A PyTorch CIFAR-10 Demo Using Raw Data Instead of TorchVision

Posted on March 11, 2022 by jamesdmccaffrey

Virtually all the PyTorch CIFAR-10 image recognition examples I’ve seen use the built-in TorchVision CIFAR-10 dataset. Using a built-in dataset is fine for experiments but I wanted to code up a CIFAR-10 demo from raw data so that I’d be sure I knew how everything works.

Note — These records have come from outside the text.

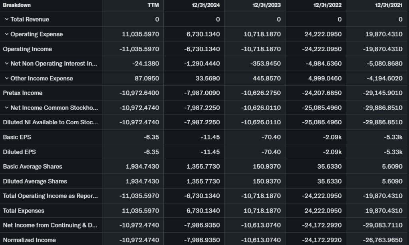
Task: Select the Operating Income row label
Action: [x=27, y=49]
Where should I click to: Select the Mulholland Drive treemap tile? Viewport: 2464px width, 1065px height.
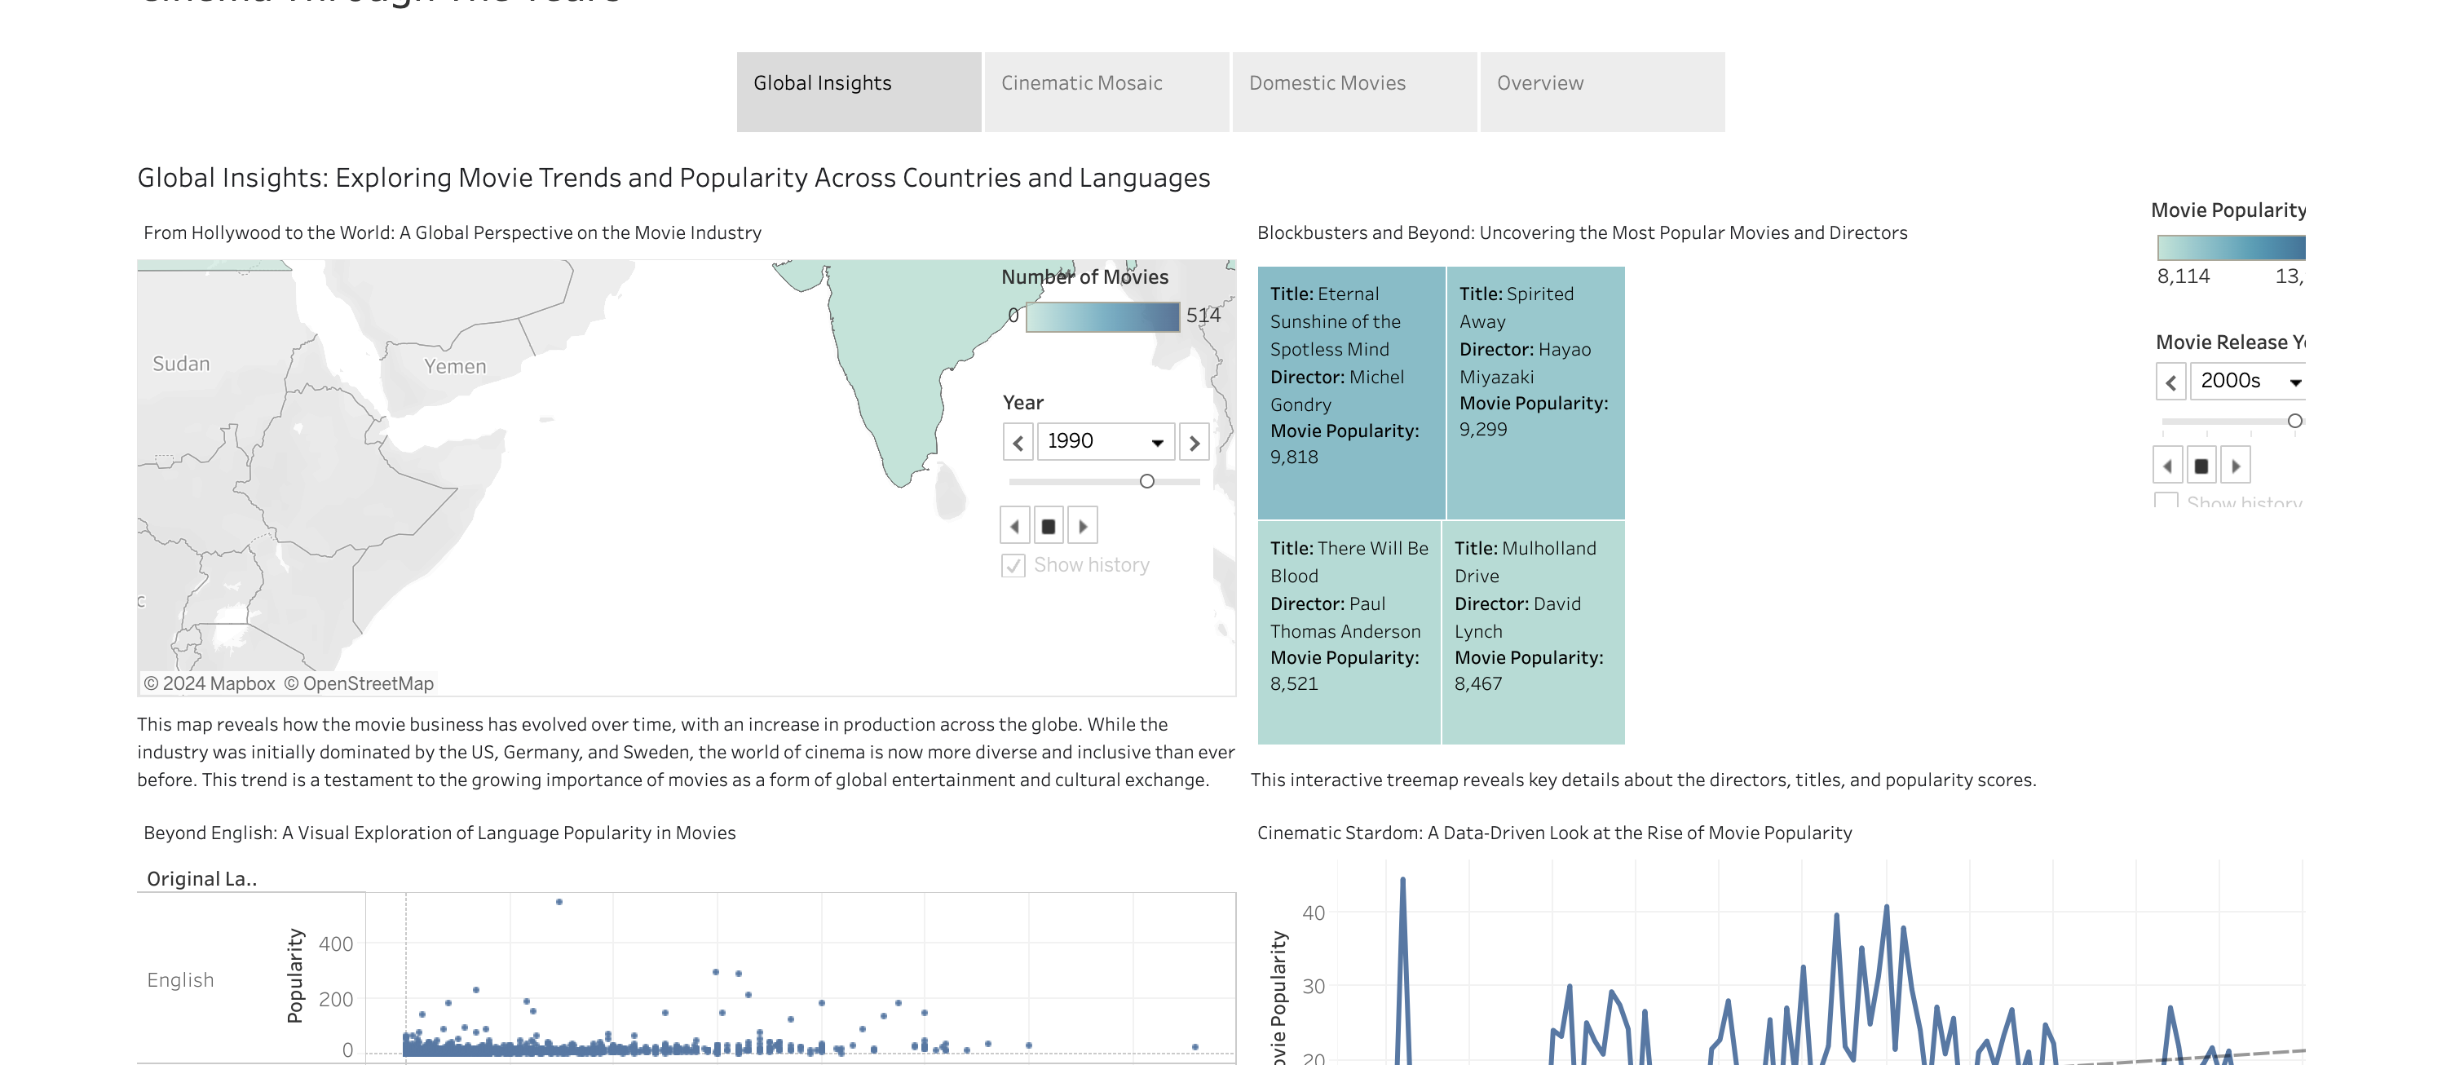click(x=1532, y=632)
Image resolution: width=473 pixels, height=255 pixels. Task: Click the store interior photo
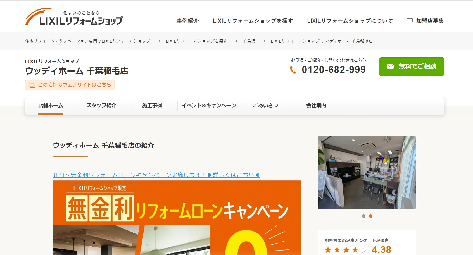367,172
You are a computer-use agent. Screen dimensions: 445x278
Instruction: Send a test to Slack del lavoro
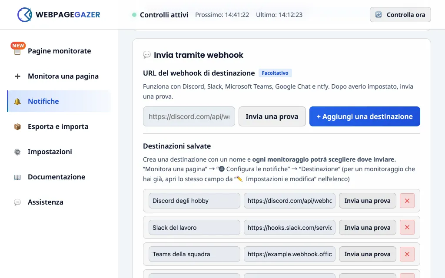[x=368, y=228]
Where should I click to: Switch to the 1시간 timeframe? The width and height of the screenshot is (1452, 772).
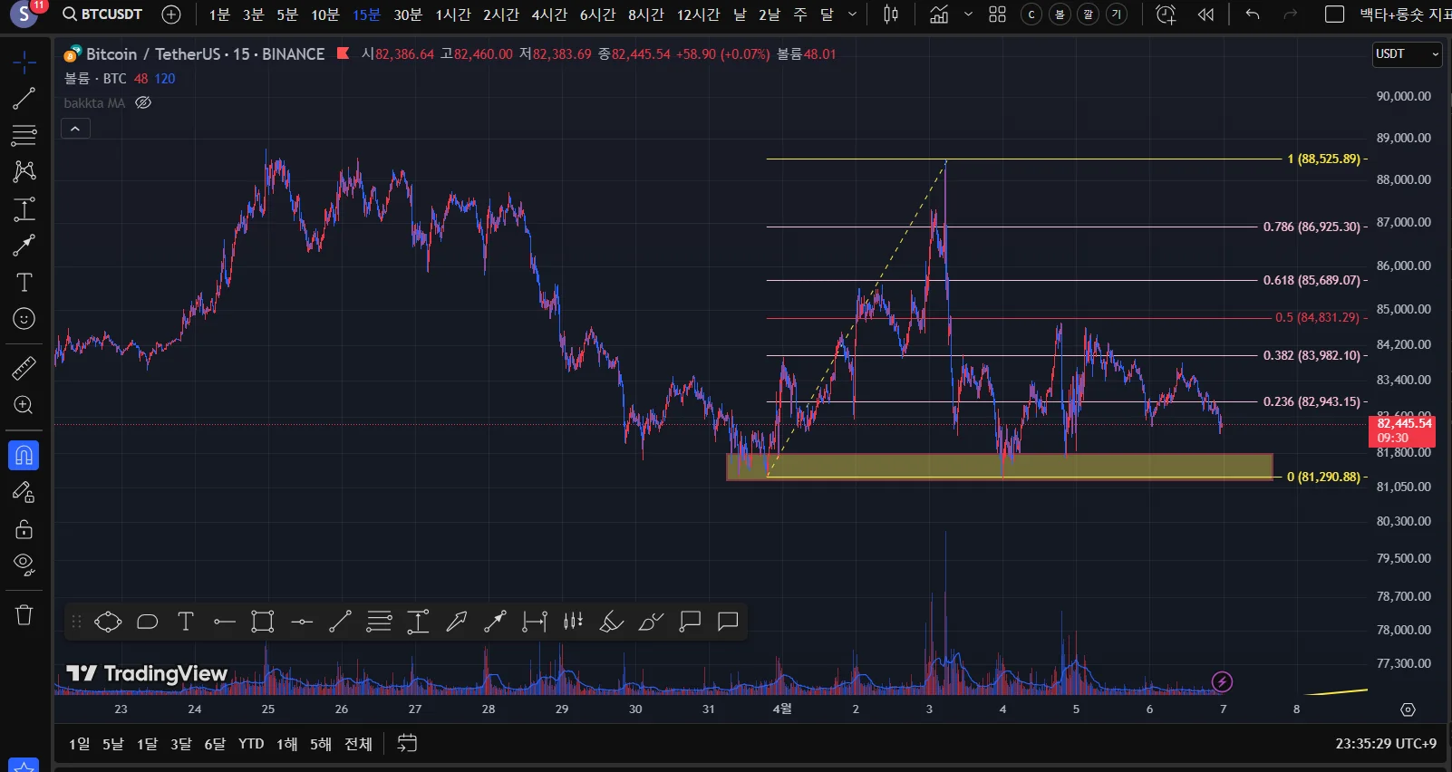tap(453, 14)
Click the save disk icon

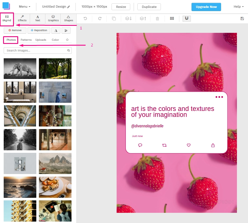(242, 19)
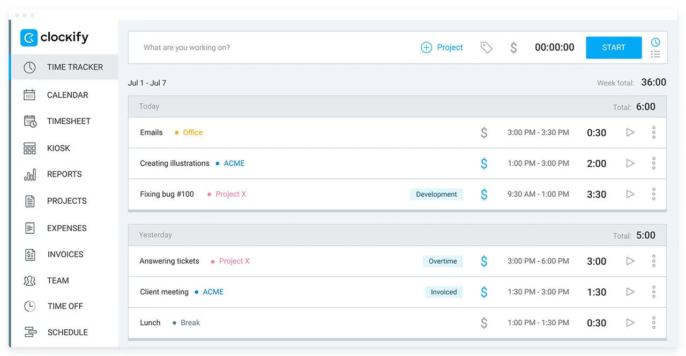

CIFAR-10 is a dataset of 50,000 training images and 10,000 test images. For my demo, I pruned the raw data down to 5,000 training images and 1,000 test images. Each CIFAR-10 image is color (i.e., 3 channels), and just 32×32 pixels in size. Each pixel channel is an integer between 0 and 255. The images are one of 10 classes: plane, car, bird, cat, deer, dog, frog, horse, ship, truck.

After a couple of hours of work (while sitting on an airplane), I got a demo up and running. The demo reached nearly 100% accuracy on the training data (which is expected), and 47.7% accuracy on the test data (which is pretty decent for only using 1/10 of the available training images).

Converting the raw CIFAR-10 data to text files was an interesting challenge. See https://jamesmccaffreyblog.com/2022/03/10/fetching-cifar-10-data-and-saving-as-a-text-file/. For my prediction model, I used a relatively simple architecture that I borrowed from the PyTorch documentation example, and that I used before with the TorchVision built-in data. See https://jamesmccaffreyblog.com/2020/10/29/yet-another-cifar-10-example-using-pytorch/.

A good way to use time on an airplane flight.


Image classification isn’t easy. Here are three portraits, classified by Internet searches for “Italian”, “Asian”, and “Russian”. Left: By Pier Toffoletti. Center: By Dodi Ballada. Right: By Galya Bukova. If I were given the images and the labels, I don’t think I could match them.

Demo code:

# cifar_raw_data_cnn.py
# PyTorch 1.10.0-CPU Anaconda3-2020.02  Python 3.7.6
# Windows 10/11 

import numpy as np
import torch as T
device = T.device('cpu')

# -----------------------------------------------------------

class CIFAR10_Dataset(T.utils.data.Dataset):
  # 3072 comma-delim pixel values (0-255) then label (0-9)
  def __init__(self, src_file):
    all_xy = np.loadtxt(src_file, usecols=range(0,3073),
      delimiter=",", comments="#", dtype=np.float32)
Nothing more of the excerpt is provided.